In this section, you will be required to implement a clustering algorithm on your dataset and analyze the clusters obtained.

  1. Similar to the previous sections, your data will be streamed in batches.
  2. You must fit your clustering algorithm on each batch of input, such that it learns incrementally.
  3. Once all batches have been streamed, analyze the clusters formed using plots.
  4. Set the value of the number of clusters to be the number of classes present in the dataset. Analyse if all the examples in the same class from the test dataset also fall into the same cluster. Answer the question, “Is clustering a form of unsupervised classification?”

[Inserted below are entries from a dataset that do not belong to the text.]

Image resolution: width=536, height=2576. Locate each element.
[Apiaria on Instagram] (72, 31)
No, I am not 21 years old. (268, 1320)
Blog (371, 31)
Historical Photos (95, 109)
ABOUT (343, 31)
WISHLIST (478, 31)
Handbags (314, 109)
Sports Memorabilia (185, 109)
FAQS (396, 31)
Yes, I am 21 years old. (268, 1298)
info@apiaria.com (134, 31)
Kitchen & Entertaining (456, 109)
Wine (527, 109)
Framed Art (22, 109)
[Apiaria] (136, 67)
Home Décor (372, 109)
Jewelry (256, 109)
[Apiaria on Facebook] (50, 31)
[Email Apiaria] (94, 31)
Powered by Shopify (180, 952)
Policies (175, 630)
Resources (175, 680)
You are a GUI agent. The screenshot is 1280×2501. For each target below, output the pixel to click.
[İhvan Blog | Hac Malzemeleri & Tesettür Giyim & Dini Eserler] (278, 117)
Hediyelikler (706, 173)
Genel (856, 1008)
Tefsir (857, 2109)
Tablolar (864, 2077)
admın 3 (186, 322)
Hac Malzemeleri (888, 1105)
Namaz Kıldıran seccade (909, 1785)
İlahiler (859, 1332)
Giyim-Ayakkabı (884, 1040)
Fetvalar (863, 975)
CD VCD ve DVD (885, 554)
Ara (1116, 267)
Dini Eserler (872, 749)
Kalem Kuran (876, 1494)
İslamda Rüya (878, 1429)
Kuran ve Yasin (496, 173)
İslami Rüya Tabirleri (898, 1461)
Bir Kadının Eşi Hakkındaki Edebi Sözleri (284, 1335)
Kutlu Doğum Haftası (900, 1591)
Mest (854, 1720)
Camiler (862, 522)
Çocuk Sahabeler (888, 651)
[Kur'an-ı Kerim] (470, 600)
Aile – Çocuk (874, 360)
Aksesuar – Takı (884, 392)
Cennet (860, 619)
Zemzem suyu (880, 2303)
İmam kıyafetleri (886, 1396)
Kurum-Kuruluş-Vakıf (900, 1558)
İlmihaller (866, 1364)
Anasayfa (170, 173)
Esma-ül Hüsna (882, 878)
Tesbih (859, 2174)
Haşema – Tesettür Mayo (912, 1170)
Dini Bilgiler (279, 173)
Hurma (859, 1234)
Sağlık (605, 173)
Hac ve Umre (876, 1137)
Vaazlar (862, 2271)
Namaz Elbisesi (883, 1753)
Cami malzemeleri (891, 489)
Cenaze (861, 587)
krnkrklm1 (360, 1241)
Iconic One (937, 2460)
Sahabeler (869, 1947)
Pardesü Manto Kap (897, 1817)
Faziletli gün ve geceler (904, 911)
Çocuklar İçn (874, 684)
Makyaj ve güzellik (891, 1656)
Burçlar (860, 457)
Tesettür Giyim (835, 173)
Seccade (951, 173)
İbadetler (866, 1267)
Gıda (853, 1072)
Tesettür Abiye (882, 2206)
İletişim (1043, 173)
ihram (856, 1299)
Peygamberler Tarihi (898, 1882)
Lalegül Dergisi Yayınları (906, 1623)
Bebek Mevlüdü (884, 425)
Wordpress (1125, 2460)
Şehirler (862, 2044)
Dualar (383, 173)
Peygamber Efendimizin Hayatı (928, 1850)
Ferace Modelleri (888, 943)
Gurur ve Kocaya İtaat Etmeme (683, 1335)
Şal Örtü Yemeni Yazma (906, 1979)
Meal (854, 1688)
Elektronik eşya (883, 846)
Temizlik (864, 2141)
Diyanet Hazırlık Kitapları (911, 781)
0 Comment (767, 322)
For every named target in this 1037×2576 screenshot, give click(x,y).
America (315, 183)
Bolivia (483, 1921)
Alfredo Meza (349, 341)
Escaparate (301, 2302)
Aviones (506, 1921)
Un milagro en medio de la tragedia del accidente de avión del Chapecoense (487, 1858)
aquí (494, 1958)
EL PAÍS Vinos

  5. Optional: Experiment with different batch sizes and different values for the hyperparameters (such as the number of clusters). Do you observe any interesting patterns? Draw conclusions if any.
  6. Optional: Stream the data in an endless loop, i.e the first batch will again be streamed after all batches have been streamed. Instead of using an incremental clustering algorithm, use a standard clustering algorithm (such as KMeans). Compare the centroids obtained in the current iteration with the previous iteration of batches. If the centroids shift by a very small value, stop receiving input from the stream. You will be required to code out the clustering algorithm from scratch in order to attempt this task, since calling the fit() method multiple times will reset all weights.